FAQ: How to build an Arctic chatbot

1. What is Arctic?

Arctic is a family of enterprise-grade open-source LLM foundation and embed models built by Snowflake that was released on April 25, 2024. For a deep dive on Arctic, check out the blog from Snowflake AI Research.

2. Using Arctic

Arctic is available in 2 variants on the HuggingFace platform:

  1. Snowflake/snowflake-arctic-embed

    Arctic Embed is best used for retrieval operations, such as RAG, and outputs similarity scores. The smallest Embed models (xs and s) are able to run on your laptop, and you can use regular GPUs for snowflake-arctic-embed-l and up.

  2. Snowflake/snowflake-arctic-instruct

    Arctic Instruct is a 480B parameter foundation LLM. Owing to the rather large model size, the Instruct model series require the use of specialized and dedicated hardware, such as H100 GPUs. To access Arctic Instruct, please see this Guide for Snowflake Cortex or Section #3 below for how to access Arctic Instruct via Replicate.

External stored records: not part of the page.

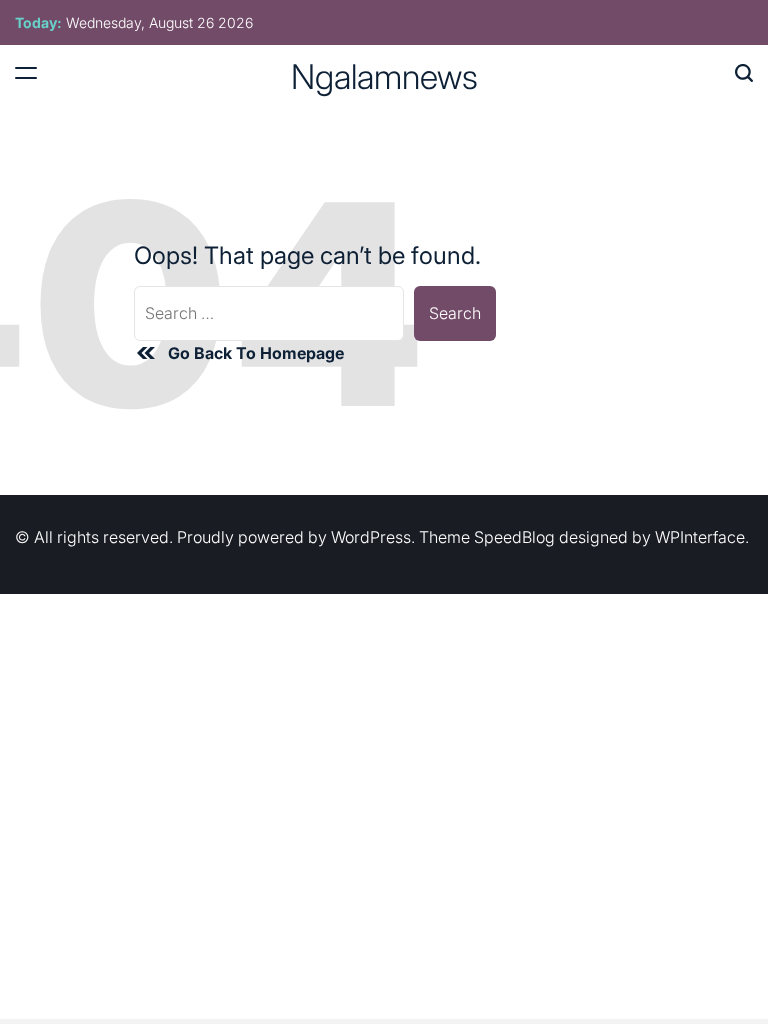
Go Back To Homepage (256, 353)
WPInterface (700, 537)
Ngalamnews (384, 77)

3. Access Arctic Instruct via the Replicate API

You can access Arctic Instruct via robust cloud servers such as the one hosted on Replicate or Snowflake Cortex. The advantage of this is that there are no servers to set up and maintain, you don’t need your own dedicated (and expensive hardware), and you only pay for what you use.

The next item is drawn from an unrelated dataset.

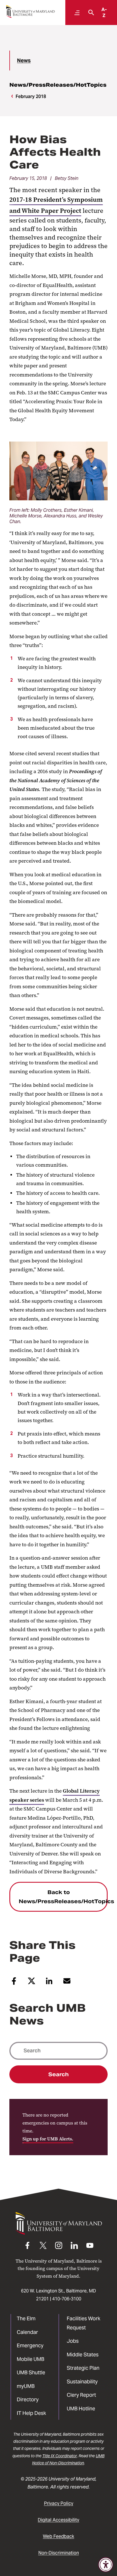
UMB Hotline (81, 2408)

Arctic is available for free for a limited time on Snowflake Cortex (until end of May), and if you register for the Arctic and Streamlit Hackathon you can also get a $50 credit to use the Replicate API for your project.

The below guide will focus on Replicate. See this post for a Snowflake Cortex quickstart instead.

3.0. Register for Arctic Streamlit Hackathon

Until May 21st, 2024: Register for the Arctic and Streamlit Hackathon to get a $50 credit to use the Replicate API for your project.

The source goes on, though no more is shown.